Rain! Of course! It’s all around me!

There’s a beautiful – and most effective – Buddhist meditation called
R.A.I.N.- an acronym used to summarize the method. Essentially, it can be used to practice working with uncomfortable emotions. We -

Recognize them,
Accept them,
Investigate them, and importantly –
do Not identify ourselves with whatever feeling is present.

Before we explore the method, why would we want to work with negative, difficult emotions? Why not push them away? Bury them? Resolve never to go to that place again? I love what Rick Hanson has to say about this.

“In whatever way it happens, most of us end up by mid-adulthood living in the gate house, venturing out a bit, but lacking much sense of the whole estate, the great endowment of the whole psyche. Emotions are shut down, energetic and erotic wellsprings of vitality are capped, deep longings are set aside, sub-personalities are shackled and silenced, old pain and troubles are buried, the roots of reactions – hurt, anger, feelings of inadequacy – are veiled so we can’t get at them, and we live at odds with both Nature and our own nature.

Sure, the processes of the psyche need some regulation. Not all thoughts should be spoken, and not all desires should be acted upon! But if you suppress, disown, push away, recoil from, or deny major parts of yourself, then you feel cut off, alienated from yourself, lacking vital information about what is really going on inside, no longer at home in your own skin or your own mind – which feels bad, lowers effectiveness at home and work, fuels interpersonal issues, and contributes to health problems.

So what can we do? How can we reclaim, use, enjoy, and be at peace with our whole estate – without being overwhelmed by its occasional swamps and fumes?

This is where R.A.I.N. comes in.”

Here’s how:

Recognition
Notice that something is happening.
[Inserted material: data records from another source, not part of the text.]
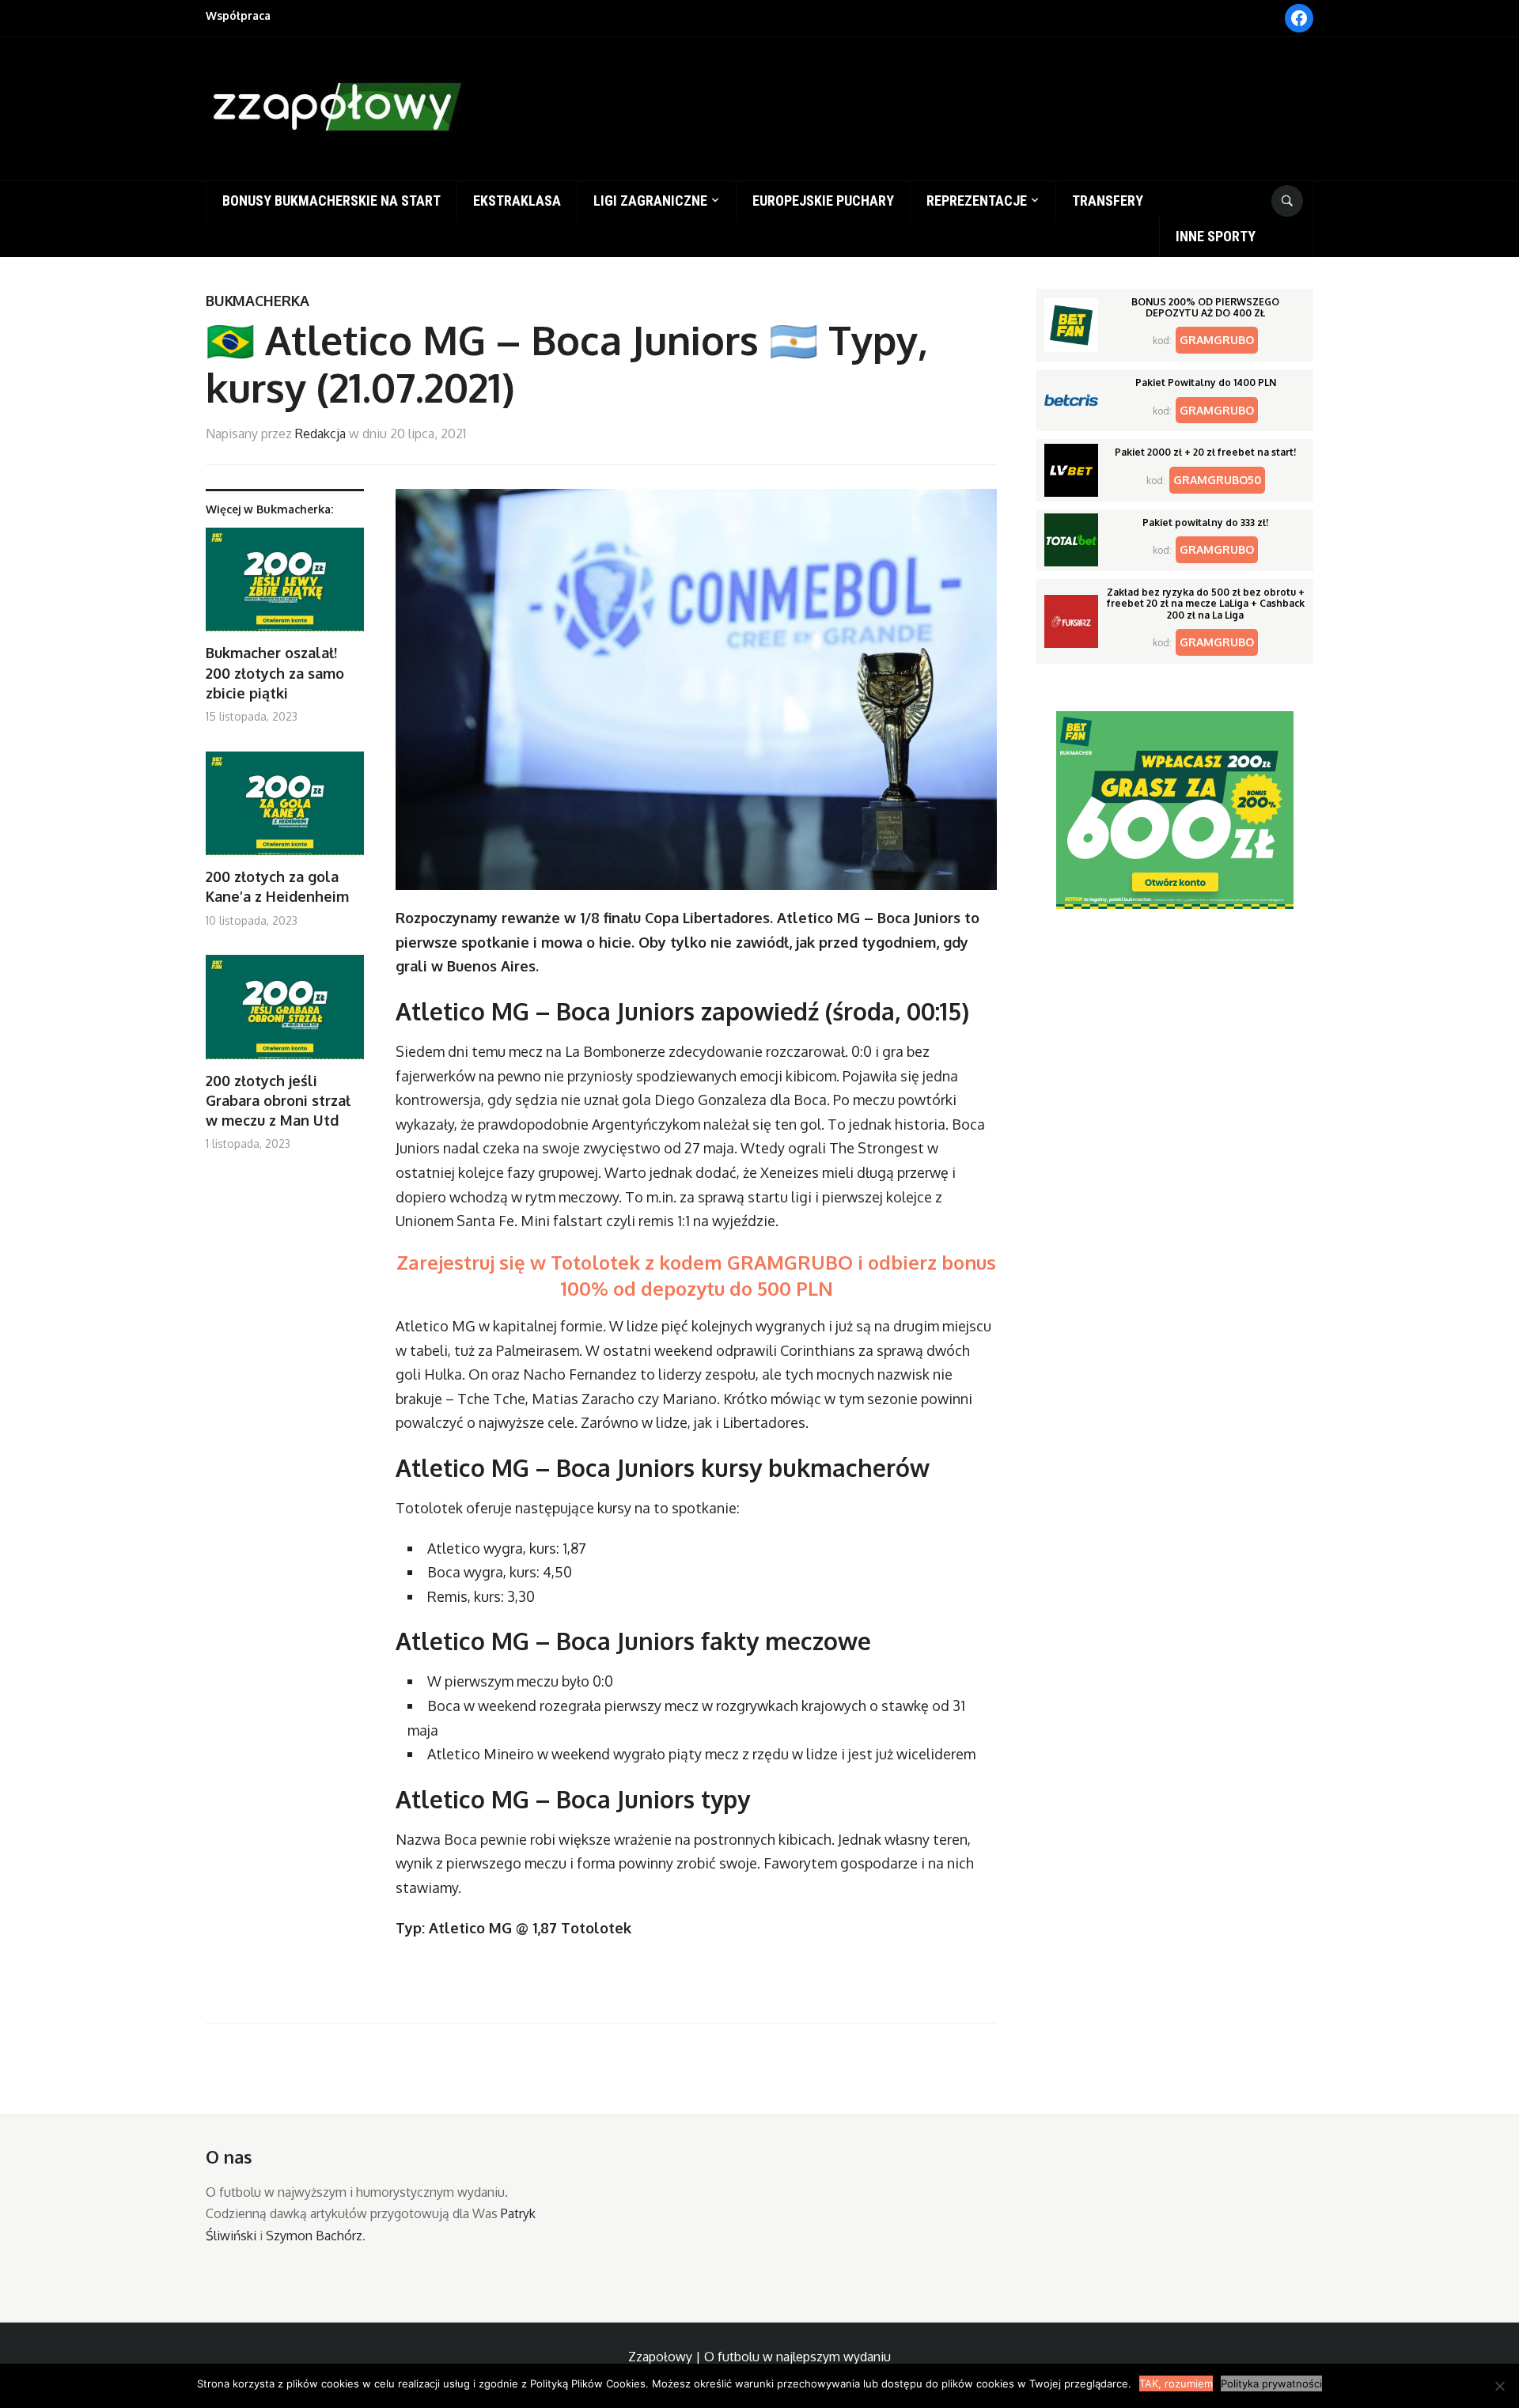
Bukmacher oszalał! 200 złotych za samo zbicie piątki (275, 672)
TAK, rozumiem (1176, 2383)
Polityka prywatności (1271, 2383)
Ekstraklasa (517, 200)
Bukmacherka (257, 300)
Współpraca (238, 15)
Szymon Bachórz (314, 2235)
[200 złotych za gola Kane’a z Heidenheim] (285, 810)
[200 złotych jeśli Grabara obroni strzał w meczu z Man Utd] (285, 1013)
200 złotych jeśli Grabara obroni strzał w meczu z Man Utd (278, 1100)
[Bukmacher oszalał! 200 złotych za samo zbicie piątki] (285, 586)
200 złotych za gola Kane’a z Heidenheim (277, 886)
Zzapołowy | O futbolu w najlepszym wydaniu (759, 2356)
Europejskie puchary (823, 200)
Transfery (1107, 200)
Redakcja (320, 433)
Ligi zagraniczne (650, 200)
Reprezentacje (976, 200)
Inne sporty (1216, 236)
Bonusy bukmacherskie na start (331, 200)
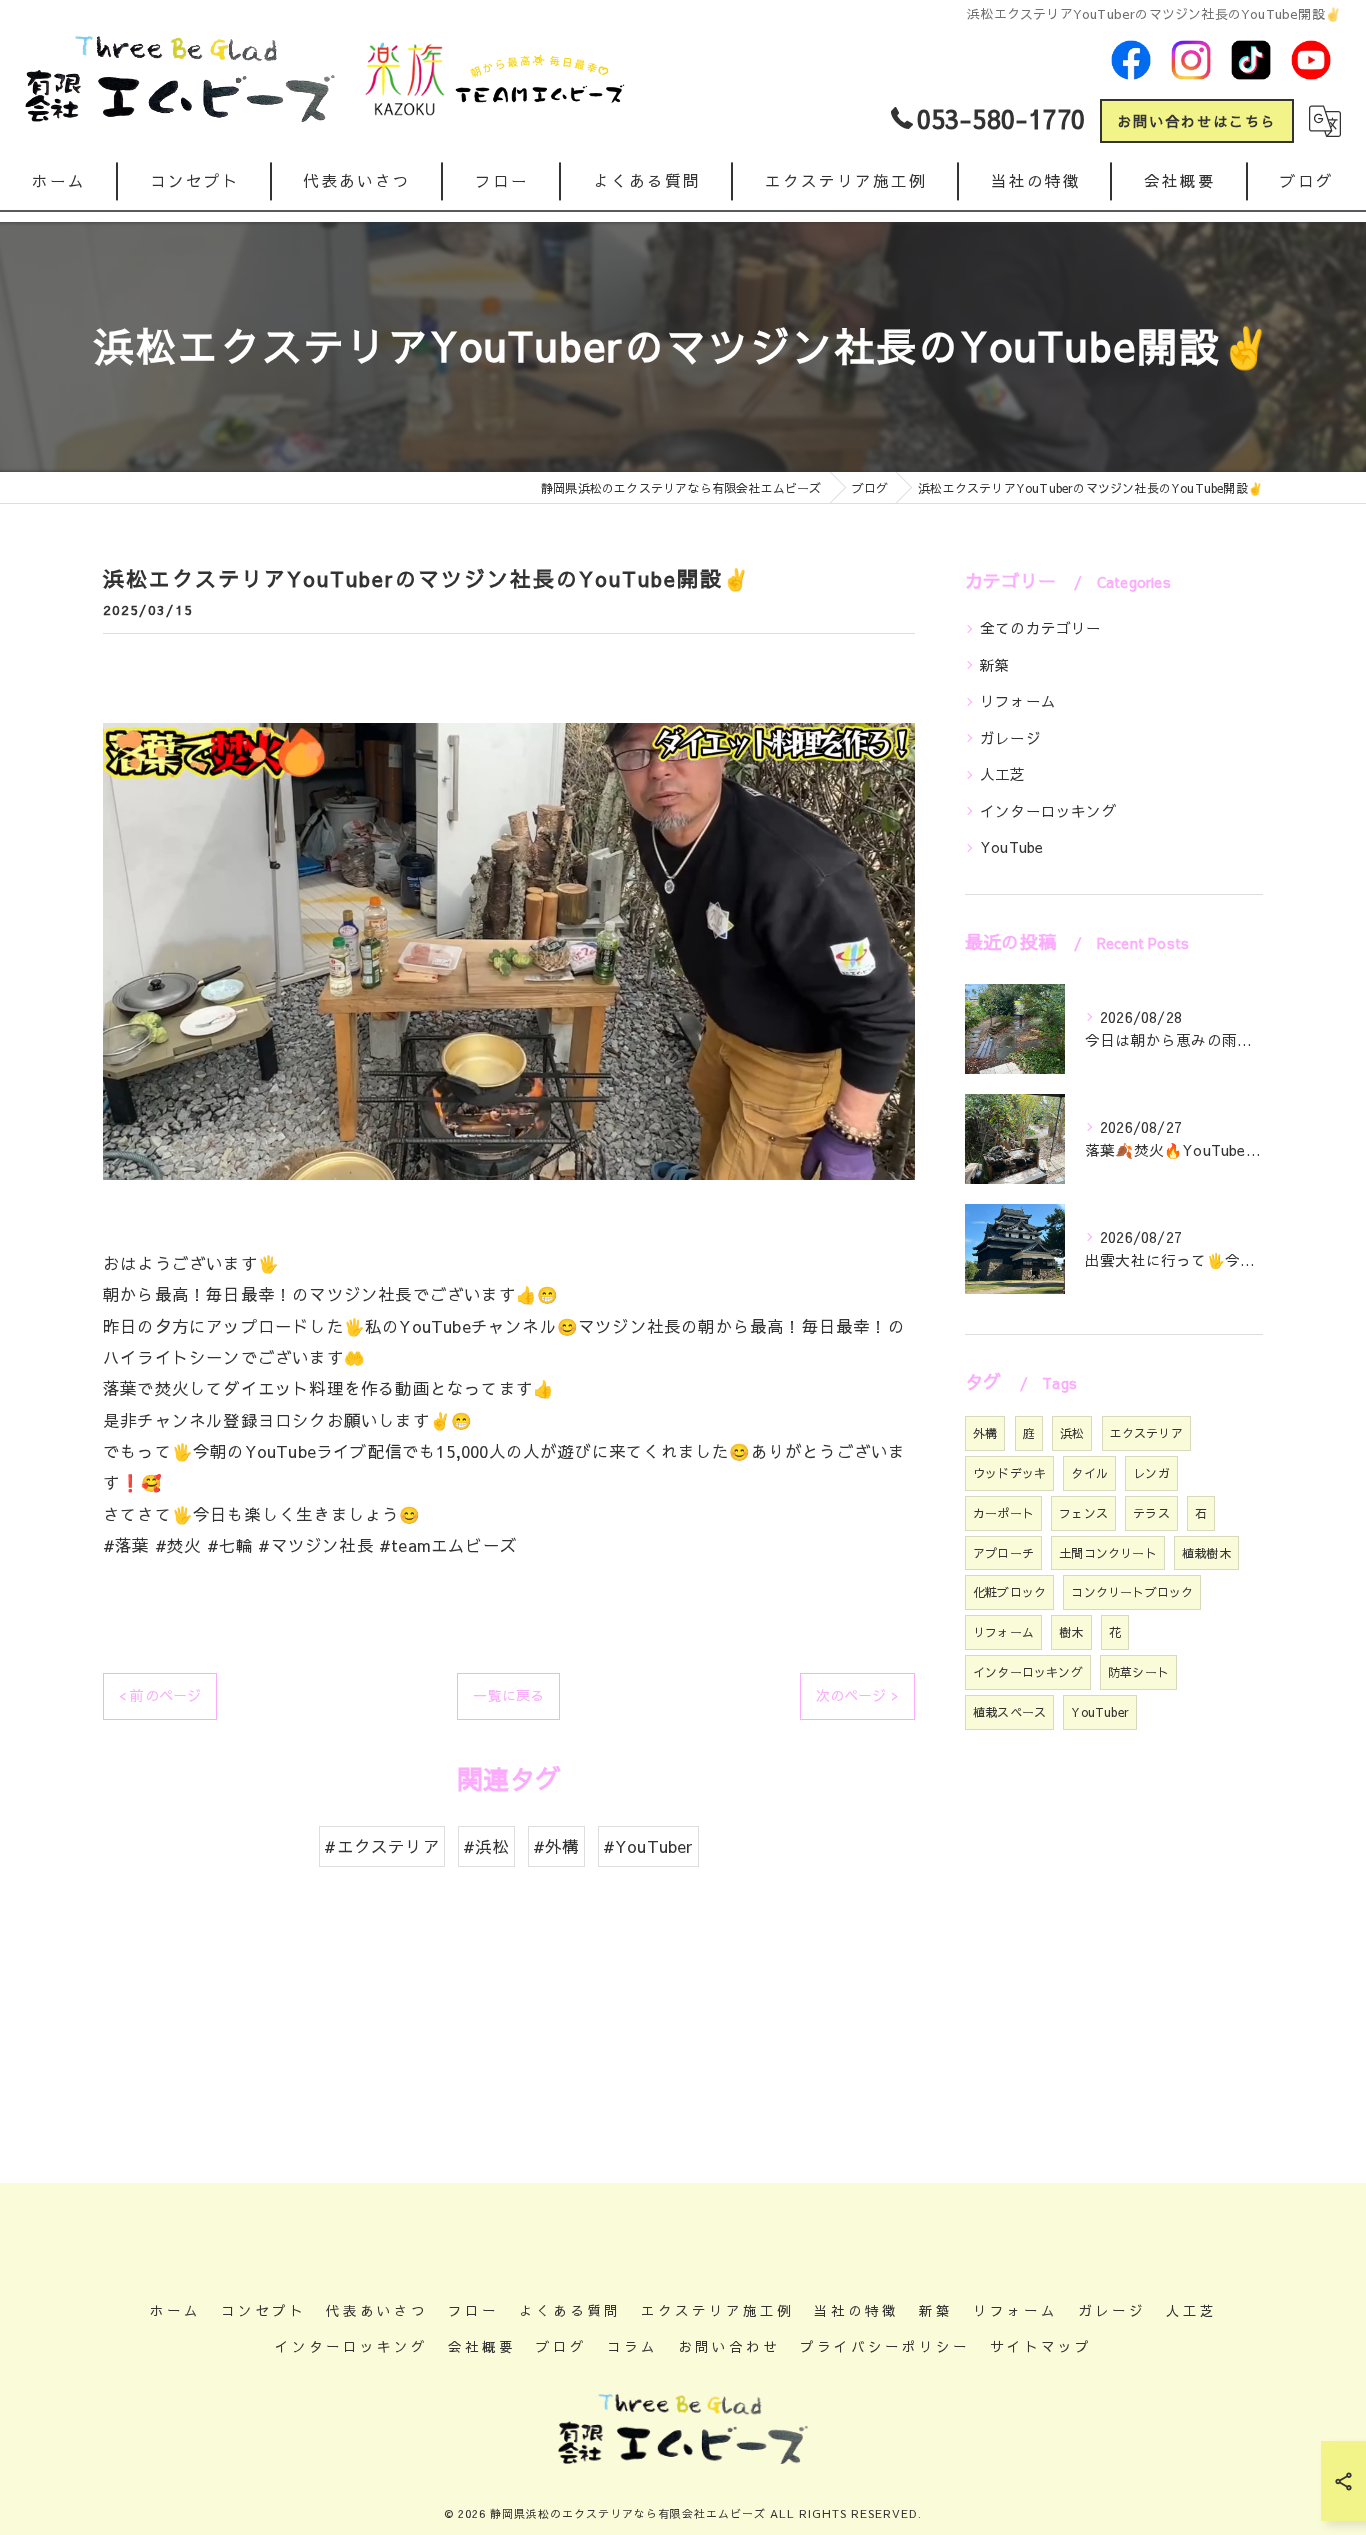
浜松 (1072, 1433)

That you are feeling irritation or sadness or any other negative emtotion. Pause.
Take a ‘step back’ to reflect on what just happened before you notice that you are feeling this way. Try not to get caught up in the story of the feeling....the drama.

Simply label what is present. “I am feeling annoyed.” “I feel hurt.”

Allow (Accept, Acknowledge)
Be with what is happening – with what you are feeling – without trying to alter it in any way. Don’t beat yourself up. You are human. Humans FEEL.

Be interested in what you are feeling. Be curious. Notice what sensations in your body are present along with the feeling.
You are exploring YOU. Rick Hansen encourages us to be with the raw experience without psychoanalyzing ourselves.

Not Identify
Try not to claim the feeling as YOU. You are not a sad person. You are a person who is currently having sad feelings. There is a big difference. The sad feeling is only part of the experience of your life. Know that the feeling is only a small part of the whole person that is YOU. You are more than a sad feeling. Much, much more.

This practice – and other similar practices – help us to stay healthy mentally. And as another old song goes...

“Accentuate the positive and Eliminate the negative!”